The newly retrieved negatives immediately put Schadeberg to work on a dummy for a photo book. It drew little interest from the publishers he targeted in London and Amsterdam, despite their active anti-apartheid movements, but a chance encounter with Bailey on Chelsea Bridge in London changed all that. Schadeberg showed him the dummy and Bailey invited him back to South Africa to “sort out the archives”.

The Way I See It describes Schadeberg’s laborious, yearlong efforts to build the “newly organised archive” that spawned his curatorial output of the 1980s and 1990s. During that time he published books, made films and wrote a few failed movie scripts that reinvented him as a curator.

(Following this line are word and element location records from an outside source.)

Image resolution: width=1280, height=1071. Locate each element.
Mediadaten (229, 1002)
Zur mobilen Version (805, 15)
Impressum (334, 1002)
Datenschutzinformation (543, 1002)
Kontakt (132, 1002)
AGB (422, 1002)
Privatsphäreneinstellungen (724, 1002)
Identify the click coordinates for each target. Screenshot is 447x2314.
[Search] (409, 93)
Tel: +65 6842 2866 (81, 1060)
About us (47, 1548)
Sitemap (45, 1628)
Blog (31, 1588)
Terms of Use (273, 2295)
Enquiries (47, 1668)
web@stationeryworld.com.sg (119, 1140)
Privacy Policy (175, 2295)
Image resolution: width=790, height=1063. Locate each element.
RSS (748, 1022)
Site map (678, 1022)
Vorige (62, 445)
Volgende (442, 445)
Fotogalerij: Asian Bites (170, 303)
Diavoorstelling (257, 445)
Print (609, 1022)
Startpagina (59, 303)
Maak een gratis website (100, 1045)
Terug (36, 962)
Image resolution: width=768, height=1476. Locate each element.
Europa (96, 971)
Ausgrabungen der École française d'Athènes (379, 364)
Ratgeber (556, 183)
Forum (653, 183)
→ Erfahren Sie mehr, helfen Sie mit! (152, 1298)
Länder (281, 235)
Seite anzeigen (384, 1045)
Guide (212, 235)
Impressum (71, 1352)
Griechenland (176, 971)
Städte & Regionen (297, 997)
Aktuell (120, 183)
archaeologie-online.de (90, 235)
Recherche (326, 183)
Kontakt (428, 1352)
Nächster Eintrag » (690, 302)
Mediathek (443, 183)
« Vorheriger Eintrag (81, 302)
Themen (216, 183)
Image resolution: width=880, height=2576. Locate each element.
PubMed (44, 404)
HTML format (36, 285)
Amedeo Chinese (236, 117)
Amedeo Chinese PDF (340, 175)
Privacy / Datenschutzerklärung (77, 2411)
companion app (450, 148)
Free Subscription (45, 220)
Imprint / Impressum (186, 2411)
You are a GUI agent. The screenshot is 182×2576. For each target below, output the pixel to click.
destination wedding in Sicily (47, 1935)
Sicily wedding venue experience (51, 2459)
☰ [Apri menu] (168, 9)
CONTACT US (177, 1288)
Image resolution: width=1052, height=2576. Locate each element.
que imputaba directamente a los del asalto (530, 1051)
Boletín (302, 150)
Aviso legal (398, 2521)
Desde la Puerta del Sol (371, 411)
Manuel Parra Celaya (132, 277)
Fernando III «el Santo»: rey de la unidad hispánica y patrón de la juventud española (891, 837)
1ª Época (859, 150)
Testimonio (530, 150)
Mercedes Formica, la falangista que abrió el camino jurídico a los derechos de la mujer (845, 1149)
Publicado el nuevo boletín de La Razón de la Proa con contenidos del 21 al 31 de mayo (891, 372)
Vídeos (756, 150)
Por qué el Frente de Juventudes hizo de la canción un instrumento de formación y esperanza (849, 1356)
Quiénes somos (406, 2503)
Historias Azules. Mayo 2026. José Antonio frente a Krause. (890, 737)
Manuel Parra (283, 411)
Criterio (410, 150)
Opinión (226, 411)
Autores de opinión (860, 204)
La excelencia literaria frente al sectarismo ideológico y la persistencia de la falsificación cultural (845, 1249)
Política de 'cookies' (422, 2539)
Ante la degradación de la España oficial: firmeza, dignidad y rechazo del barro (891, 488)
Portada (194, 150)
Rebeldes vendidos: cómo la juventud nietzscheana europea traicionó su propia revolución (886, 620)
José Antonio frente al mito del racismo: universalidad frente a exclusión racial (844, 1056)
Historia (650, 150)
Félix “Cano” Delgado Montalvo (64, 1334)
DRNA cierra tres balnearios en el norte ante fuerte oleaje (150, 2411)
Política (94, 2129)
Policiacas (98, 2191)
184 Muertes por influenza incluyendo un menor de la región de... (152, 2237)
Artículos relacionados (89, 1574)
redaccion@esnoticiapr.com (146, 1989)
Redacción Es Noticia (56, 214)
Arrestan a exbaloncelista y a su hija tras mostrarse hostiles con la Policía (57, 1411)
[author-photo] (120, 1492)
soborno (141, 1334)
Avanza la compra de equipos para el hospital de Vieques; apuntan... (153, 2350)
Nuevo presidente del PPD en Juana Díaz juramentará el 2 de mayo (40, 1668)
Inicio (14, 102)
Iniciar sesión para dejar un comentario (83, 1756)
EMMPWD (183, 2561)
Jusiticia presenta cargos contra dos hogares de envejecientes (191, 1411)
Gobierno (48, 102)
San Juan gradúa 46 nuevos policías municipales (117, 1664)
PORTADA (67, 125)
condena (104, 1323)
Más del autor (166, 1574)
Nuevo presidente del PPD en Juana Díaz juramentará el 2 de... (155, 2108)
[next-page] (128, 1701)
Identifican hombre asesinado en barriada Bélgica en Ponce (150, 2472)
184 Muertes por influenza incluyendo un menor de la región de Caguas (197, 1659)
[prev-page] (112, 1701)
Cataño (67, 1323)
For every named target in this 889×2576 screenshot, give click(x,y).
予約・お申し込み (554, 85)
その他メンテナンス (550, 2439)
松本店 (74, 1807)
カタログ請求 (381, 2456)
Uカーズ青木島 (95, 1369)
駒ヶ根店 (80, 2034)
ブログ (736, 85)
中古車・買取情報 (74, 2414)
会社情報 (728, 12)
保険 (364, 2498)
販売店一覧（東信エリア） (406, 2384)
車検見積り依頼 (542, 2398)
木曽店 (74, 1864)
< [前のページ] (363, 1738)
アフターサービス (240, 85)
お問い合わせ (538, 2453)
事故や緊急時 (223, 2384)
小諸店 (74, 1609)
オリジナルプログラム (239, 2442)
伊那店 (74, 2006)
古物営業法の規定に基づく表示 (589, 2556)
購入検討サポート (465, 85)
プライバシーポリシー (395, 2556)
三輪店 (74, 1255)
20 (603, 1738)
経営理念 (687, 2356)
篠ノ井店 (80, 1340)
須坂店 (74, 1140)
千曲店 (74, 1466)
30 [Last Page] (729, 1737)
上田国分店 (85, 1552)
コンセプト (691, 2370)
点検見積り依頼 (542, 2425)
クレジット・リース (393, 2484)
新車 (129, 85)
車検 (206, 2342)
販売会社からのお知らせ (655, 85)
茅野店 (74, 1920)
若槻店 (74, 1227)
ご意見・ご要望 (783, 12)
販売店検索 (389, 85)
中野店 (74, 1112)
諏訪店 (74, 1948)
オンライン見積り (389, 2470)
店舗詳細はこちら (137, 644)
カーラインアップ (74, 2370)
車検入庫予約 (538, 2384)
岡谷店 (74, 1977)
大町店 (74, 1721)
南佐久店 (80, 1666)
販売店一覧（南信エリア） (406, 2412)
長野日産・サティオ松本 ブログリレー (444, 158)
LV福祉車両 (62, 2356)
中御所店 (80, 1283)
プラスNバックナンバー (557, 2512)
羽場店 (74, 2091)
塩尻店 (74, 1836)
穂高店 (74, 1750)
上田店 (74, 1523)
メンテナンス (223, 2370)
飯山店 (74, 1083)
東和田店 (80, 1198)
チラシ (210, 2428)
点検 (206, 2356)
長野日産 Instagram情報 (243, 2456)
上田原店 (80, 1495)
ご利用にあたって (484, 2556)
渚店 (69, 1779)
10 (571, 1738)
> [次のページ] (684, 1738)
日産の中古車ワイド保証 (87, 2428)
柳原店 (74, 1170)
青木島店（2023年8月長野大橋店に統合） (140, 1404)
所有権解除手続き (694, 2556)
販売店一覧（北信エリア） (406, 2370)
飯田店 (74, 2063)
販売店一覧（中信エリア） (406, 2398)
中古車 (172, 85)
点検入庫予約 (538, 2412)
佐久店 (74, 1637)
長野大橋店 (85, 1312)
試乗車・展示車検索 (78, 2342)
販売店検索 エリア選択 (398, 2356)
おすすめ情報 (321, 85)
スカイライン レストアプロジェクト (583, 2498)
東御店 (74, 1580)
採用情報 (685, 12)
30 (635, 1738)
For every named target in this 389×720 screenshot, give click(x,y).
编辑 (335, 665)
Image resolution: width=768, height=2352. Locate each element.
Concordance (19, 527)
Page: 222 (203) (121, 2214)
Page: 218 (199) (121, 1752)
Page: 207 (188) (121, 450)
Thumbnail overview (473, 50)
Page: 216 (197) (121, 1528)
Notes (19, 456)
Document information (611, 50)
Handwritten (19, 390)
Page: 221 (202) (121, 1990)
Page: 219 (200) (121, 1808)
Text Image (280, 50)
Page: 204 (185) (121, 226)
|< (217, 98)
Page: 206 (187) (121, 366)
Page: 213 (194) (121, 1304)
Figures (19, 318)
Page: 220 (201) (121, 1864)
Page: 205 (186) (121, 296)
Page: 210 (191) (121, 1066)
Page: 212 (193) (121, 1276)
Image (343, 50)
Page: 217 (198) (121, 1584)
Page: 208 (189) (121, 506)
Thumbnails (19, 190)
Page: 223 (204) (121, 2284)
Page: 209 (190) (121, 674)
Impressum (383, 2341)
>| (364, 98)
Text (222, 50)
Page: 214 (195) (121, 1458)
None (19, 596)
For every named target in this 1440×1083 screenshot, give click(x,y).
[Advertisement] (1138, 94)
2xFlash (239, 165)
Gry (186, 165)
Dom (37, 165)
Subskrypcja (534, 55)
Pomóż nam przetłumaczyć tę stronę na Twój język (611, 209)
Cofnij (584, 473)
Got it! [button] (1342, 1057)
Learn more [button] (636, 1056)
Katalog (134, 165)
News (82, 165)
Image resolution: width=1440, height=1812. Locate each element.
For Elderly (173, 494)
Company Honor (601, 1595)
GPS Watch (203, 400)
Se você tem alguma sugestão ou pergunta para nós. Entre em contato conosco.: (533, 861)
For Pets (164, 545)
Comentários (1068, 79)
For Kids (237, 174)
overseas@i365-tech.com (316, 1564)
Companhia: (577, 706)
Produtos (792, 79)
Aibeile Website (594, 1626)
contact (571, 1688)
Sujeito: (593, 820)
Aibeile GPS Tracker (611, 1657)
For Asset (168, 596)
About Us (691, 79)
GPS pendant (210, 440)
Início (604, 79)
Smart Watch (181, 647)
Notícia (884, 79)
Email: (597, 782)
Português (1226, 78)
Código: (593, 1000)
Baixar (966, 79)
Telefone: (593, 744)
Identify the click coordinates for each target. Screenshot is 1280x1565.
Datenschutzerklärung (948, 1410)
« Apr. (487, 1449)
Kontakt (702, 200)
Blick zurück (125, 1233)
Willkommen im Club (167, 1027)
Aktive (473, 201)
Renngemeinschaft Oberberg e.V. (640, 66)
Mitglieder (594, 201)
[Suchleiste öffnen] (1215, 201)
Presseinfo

The trouble with Schadeberg’s reinvention is that, through Drum photography, it also reinvented South African 1950s history before the end of apartheid. South Africans were still fighting for freedom when his 1987 book The Finest Photos from the Old Drum was published. It predated Beyond the Barricades: Popular Resistance in South Africa (1989), published by anti-apartheid collective Afrapix and featuring the work of 21 South African photographers.

The Way I See It makes no mention of these historic moments in photography that provided the photographic context for his curatorship. This neglect is symptomatic of the book’s failure to admit that Schadeberg’s ability to look back (then and now) when the country looks forward is a responsibility best left for those invested in the outcome.

So, believe the title. The Way I See It is the only way Schadeberg sees himself and the country that invented him.